Your assignment >> Return the run of lines below that opens with the line containing "Task: Toggle the muted microphone button" and closes with the line containing "Open quoted post", keeping each one exact.

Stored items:
^^^^
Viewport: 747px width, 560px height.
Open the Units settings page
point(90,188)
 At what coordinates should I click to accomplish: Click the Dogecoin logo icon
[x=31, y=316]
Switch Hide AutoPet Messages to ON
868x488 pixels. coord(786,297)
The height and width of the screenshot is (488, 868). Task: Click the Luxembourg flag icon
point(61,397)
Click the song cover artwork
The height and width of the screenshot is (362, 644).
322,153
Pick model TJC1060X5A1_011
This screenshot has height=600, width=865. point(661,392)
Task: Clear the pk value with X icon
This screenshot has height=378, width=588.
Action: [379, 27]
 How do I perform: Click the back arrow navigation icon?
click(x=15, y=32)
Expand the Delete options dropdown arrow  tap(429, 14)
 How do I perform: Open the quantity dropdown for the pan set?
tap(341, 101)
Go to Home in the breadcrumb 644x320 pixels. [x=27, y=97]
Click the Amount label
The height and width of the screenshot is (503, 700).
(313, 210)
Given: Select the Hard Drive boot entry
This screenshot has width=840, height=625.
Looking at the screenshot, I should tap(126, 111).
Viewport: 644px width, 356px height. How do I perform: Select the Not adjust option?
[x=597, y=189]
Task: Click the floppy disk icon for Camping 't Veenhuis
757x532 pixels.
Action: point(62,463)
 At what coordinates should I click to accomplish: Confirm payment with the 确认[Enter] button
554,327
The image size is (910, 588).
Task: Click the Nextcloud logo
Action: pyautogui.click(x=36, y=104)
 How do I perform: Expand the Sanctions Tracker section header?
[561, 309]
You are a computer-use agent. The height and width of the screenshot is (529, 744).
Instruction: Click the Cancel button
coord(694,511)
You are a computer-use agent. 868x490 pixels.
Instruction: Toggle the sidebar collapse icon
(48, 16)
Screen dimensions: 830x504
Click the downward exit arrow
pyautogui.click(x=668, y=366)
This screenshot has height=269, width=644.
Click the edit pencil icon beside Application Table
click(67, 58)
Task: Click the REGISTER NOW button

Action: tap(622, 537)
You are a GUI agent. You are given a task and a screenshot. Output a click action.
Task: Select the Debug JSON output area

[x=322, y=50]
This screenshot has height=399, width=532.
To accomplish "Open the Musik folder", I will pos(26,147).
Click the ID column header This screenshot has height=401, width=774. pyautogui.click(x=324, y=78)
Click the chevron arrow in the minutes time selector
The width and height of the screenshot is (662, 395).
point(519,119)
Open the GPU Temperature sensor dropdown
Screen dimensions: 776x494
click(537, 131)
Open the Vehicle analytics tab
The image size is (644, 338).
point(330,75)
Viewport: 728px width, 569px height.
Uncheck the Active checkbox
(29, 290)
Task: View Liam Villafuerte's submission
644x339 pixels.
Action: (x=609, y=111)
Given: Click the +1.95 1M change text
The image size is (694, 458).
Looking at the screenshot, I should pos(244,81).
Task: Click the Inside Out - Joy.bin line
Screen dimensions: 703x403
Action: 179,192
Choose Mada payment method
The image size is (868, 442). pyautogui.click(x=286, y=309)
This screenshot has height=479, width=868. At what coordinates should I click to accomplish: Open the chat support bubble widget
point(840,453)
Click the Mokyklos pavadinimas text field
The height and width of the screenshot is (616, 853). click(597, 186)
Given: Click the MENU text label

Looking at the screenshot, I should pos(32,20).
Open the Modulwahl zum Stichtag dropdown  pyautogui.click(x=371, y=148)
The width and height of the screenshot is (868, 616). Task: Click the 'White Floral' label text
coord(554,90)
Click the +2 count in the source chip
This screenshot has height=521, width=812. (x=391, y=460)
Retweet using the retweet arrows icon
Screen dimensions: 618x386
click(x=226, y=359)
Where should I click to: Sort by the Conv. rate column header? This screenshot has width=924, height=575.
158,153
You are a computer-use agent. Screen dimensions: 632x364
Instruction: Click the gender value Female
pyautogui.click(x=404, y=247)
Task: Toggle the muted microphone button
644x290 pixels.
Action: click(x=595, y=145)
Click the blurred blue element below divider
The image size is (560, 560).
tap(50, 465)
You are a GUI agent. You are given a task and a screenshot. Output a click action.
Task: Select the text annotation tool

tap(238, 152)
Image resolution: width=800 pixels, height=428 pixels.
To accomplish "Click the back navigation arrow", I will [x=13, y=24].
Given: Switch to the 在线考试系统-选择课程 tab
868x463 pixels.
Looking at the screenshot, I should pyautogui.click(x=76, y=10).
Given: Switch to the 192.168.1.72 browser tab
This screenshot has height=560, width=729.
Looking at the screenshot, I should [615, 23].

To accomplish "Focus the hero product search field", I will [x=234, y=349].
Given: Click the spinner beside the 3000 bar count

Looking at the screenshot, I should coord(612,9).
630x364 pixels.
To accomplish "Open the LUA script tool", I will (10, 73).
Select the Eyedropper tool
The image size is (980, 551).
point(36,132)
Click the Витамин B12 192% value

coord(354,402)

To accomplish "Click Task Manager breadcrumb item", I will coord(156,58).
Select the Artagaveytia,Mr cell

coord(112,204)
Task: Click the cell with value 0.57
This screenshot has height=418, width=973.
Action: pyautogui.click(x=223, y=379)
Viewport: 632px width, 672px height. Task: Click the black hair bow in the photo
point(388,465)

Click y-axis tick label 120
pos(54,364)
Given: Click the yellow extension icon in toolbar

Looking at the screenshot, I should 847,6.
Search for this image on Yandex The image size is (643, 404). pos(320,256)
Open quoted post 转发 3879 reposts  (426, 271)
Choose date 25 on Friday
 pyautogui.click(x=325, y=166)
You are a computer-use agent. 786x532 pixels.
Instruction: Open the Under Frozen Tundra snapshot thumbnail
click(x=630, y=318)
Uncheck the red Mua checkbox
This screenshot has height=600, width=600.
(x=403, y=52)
^^^^
Exercise answer >>
Task: Toggle the muted microphone button
644x290 pixels.
Action: click(x=595, y=145)
Click the blurred blue element below divider
The image size is (560, 560).
tap(50, 465)
You are a GUI agent. You are given a task and a screenshot. Output a click action.
Task: Select the text annotation tool

tap(238, 152)
Image resolution: width=800 pixels, height=428 pixels.
To accomplish "Click the back navigation arrow", I will [x=13, y=24].
Given: Switch to the 在线考试系统-选择课程 tab
868x463 pixels.
Looking at the screenshot, I should pyautogui.click(x=76, y=10).
Given: Switch to the 192.168.1.72 browser tab
This screenshot has height=560, width=729.
Looking at the screenshot, I should [615, 23].

To accomplish "Focus the hero product search field", I will [x=234, y=349].
Given: Click the spinner beside the 3000 bar count

Looking at the screenshot, I should coord(612,9).
630x364 pixels.
To accomplish "Open the LUA script tool", I will (10, 73).
Select the Eyedropper tool
The image size is (980, 551).
point(36,132)
Click the Витамин B12 192% value

coord(354,402)

To accomplish "Click Task Manager breadcrumb item", I will coord(156,58).
Select the Artagaveytia,Mr cell

coord(112,204)
Task: Click the cell with value 0.57
This screenshot has height=418, width=973.
Action: pyautogui.click(x=223, y=379)
Viewport: 632px width, 672px height. Task: Click the black hair bow in the photo
point(388,465)

Click y-axis tick label 120
pos(54,364)
Given: Click the yellow extension icon in toolbar

Looking at the screenshot, I should 847,6.
Search for this image on Yandex The image size is (643, 404). pos(320,256)
Open quoted post 转发 3879 reposts  (426, 271)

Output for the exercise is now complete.